The Jasmine of tropic of Capricorn has a dirtiness overlaying it like how sometimes you have a salad and you can taste the dirtiness on the lettuce because the lettuce wasn’t washed enough, so a sort of parallel overlay to that.
*Let’s workshop this poem about how the high-pressure physical response to violation can eclipse vanilla intimacy in such hurts-so-good fashion that it multiplies the trauma into something unnameable.

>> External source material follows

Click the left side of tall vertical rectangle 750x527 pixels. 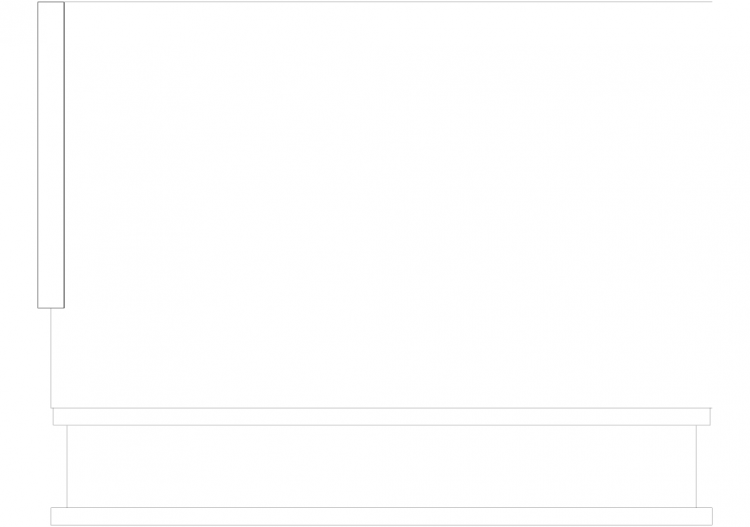(x=38, y=155)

*Big changes to the first stanza and made some to the second stanza. Proud of this one.
Tickle Theory Skepticism
Her unwanted arousal soon jackknifed into wanted enough for her command (“Get it! Get that shit! Get that fuckin shit!”) to leak out through the panties he stuffed down her throat (crotch first, glairy egg), past the arch—what would have been, even with the retching, at least some mercy. For this let her be loud, in it, but not quotable. It freed her from having to muzzle carnality into whispers, spiritual war, and yet it still—the runoff all guttural groan, gagged gibberish inadmissible in the court of fetal showers—cut self-stenography off from any clarity beyond the neck-bulging gravel of petechial wrath, snarling orchestration hindsight would readily neuter into “No! No!” even with all the incriminating marks against her champing flesh:
like how, hilt-greed gone hypercerebral, the cervical origin of “Balls to the wall” struck her for the first time; or like how the law “Hips don’t lie” would read the squelching testimony of her gyrations; or like how the bludgeon she swung at his head, sockets popping in her claws for the nightstand, happened to be the Hitachi Magic they took armistice turns, tender transfers, holding against her slop. But no, he stole back even this dangled grace: psychic deniability— yet not by pulling the panties out. Ass-fouled fingers lodged them deeper still, choking the say-anything-to-live loophole, and—eye to eye—he cut straight to decrypting that soul-tribe communiqué frothing—like her—beneath the torn dress of all that blubbering:
“Mmm, yeah. Knew you was a mahfuckin nasty pig! Huh? Huh?” To see herself shift like this—into bald grind work—after strokes too few—flaccid—for the alibi of orgasm, shift so far from the first pardon-window (as if this mom of two, jamming the wand button like a morphine pump until it—bogged down in the mess of lips— cycled, were less spectator, screaming to hearten the homestretch, than coach, screaming from the very first bungled drill)—how could that not square her trauma into a bucking self-revulsion unnameable even had there been no struggle to get in the mood, let alone juice out so many rounds of ceiling-fan PSI, no matter how much pill-hardened overtime her own husband put into it?